The clampdown on Catholic and Protestant orphanages and other church-run institutions across China comes after the passing of the Regulations on Religious Affairs, enforced in February 2018. The new rules stipulate that “public interest charitable activities must not be used to proselytize by any organization or individual” in China. 

According to religious liberty magazine Bitter Winter, in May 2020, the Cangzhou city government in the northern province of Hebei ordered the director of a local Catholic orphanage for disabled children to remove paintings of the Virgin Mary, liturgical calendars, and all other religious symbols from a small church on site.

The director was demanded to sign a statement promising to stop using the church, and  children’s religious textbooks were also banned, with authorities claiming that “charitable institutions are not allowed to have religious overtones.”

In August 2019, over 40 personnel from the Civil Affairs Bureau and other government institutions stormed into a Catholic orphanage in Taiyuan.
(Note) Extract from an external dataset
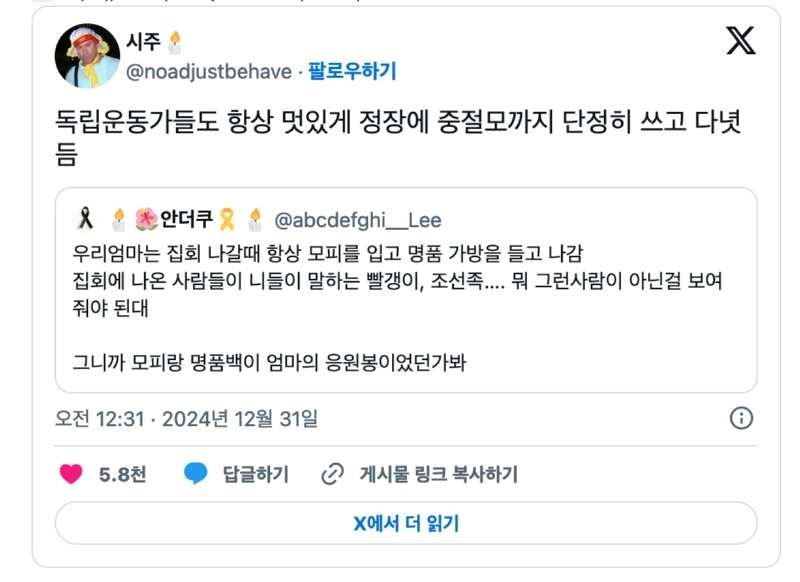Open the timestamp 오전 12:31 · 2024년 12월 31일
Image resolution: width=800 pixels, height=582 pixels.
tap(186, 417)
Authorities removed the children from the facility, threatening to accuse the leaders of the orphanage of “illegal adoption” practices. 

“The Communist Party has been trying to restrict our activities, fearing that children would be exposed to religion,” a local churchgoer told the outlet. “All religious orphanages for disabled children will gradually disappear in the future.”

Open Doors ranks China at No. 17 on its World Watch List of 50 countries where Christians are most persecuted.